RICHLAND, WA - Suicide is one of the leading causes of death in the US, for all ages and it's important to know, you are not alone.
The loss of someone you love from suicide can be devastating. But there are ways to navigate the shock, confusion, and despair, and begin the healing process.
Facing the loss of a loved one is always difficult, but losing someone to suicide can add another level of pain to your grief.
"My main thing is to say his name. You know, use their name. They were here. They were real. I am not going to forget his name, so I don't want anybody else to," Hannah Pickett, the funeral director, and embalmer intern, with Sunset Gardens said.
His name is Gunner Lee. He would have graduated high school with the class of 2021.
"You know, he loved animals a lot. I would've like to have thought he would have worked in a vet's office or something like that," she said.
At 18 years young, Hannah's brother died by suicide.
Gunner is loved by a lot of people, his parents, his best friend, his older brother, and Hannah.
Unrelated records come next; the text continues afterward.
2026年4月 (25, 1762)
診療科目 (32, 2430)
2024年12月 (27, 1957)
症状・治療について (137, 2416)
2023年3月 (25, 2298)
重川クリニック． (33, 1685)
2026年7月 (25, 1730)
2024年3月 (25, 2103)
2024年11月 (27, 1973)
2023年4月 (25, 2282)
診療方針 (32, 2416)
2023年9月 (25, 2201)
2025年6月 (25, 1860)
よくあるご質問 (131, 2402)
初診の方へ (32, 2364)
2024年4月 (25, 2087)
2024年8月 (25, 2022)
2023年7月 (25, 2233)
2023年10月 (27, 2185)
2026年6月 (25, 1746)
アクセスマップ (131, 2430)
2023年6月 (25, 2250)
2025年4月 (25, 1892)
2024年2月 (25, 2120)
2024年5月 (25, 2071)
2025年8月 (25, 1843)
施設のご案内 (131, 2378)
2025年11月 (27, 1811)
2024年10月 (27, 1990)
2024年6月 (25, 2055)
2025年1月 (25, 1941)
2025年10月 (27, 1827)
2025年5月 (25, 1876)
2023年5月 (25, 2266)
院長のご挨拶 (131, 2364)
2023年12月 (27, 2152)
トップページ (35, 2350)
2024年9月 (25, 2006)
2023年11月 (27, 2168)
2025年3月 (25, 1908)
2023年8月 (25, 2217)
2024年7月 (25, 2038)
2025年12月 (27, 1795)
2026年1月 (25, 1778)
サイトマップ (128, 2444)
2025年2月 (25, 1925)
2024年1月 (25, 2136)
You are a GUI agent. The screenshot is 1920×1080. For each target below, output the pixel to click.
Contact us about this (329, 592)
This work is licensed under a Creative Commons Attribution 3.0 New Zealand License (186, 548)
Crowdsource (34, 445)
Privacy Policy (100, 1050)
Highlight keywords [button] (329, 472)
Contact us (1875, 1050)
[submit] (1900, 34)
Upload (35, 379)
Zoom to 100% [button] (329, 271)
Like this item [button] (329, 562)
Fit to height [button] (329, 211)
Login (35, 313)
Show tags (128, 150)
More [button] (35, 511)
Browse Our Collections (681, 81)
"He is not just a hot Facebook, you know, timeline post, or news article. He is more than that and so is anybody who takes their own life. They are more than just that kid that committed suicide last week. He's more than that," she said.
Working at the funeral home, you see a lot of things people normally don't. Hannah said the goal is to never have to meet with a family who is there because of death by suicide.
"The goal is to let people know that there is help available. That you are not a burden, that you are not a chore, that reaching out for help doesn't mean you are weak or a coward, that it means that you are trying again. And that, there are people that will miss you. Even if you think there is not. Even if you don't know, even if you think you don't know. There is always someone that is going to miss you," she said.
She said that with the experience of losing her brother.
"I have never met with a family or heard of a family coming here that suffered death by suicide and that they were just a throw-away and that no one missed them. That doesn't happen. There is always someone who wants you to try one more time," she said.
Every day, approximately 130 Americans die by suicide. Suicide is the 10th leading cause of death in the US for all ages.
Between the therapy and counseling, Hannah's journey through recovery has not been easy.
"It looks like a lot of down days. A lot of time doing the bare minimum. It's not looked pretty. You know, it looks like guilt, always no matter what, feeling guilty. You know, what if I had, what if I have done, what if I said. It doesn't get better it gets a little bit different," she said.
Hannah said she has been there and she knows it gets better.
"Maybe not overnight, maybe not tomorrow but it does. There will always be an opportunity for change and for things to get better, for help. Six years ago, I could have not seen myself living 2,000 miles from home and doing the job that I have always wanted to do, and choosing my own life, but you can. You can change everything overnight. I mean sometimes, it takes money, sometimes it takes time. Sometimes it takes eating a lot of crackers and Ramon, but there is always an opportunity for change for things to get better," she said.
Hannah encourages you to keep fighting.
"One more time. When you are ready to give up, just try one more time. And one more time after that. And one more time after that. Pick any reason at all, I know I did," she said.
This year, Sunset Gardens put on their first "The Echo of the Bells Ceremony" with the goal to bring awareness. Hannah said this event is for family and friends who are mourning the loss of a loved one so they do not feel alone.
She said this event helped her be seen for the first time in six months and hopes it does the same for others.
If you or someone you know needs someone to talk to, you can call the National Suicide Prevention Lifeline: 1-800-273-8255.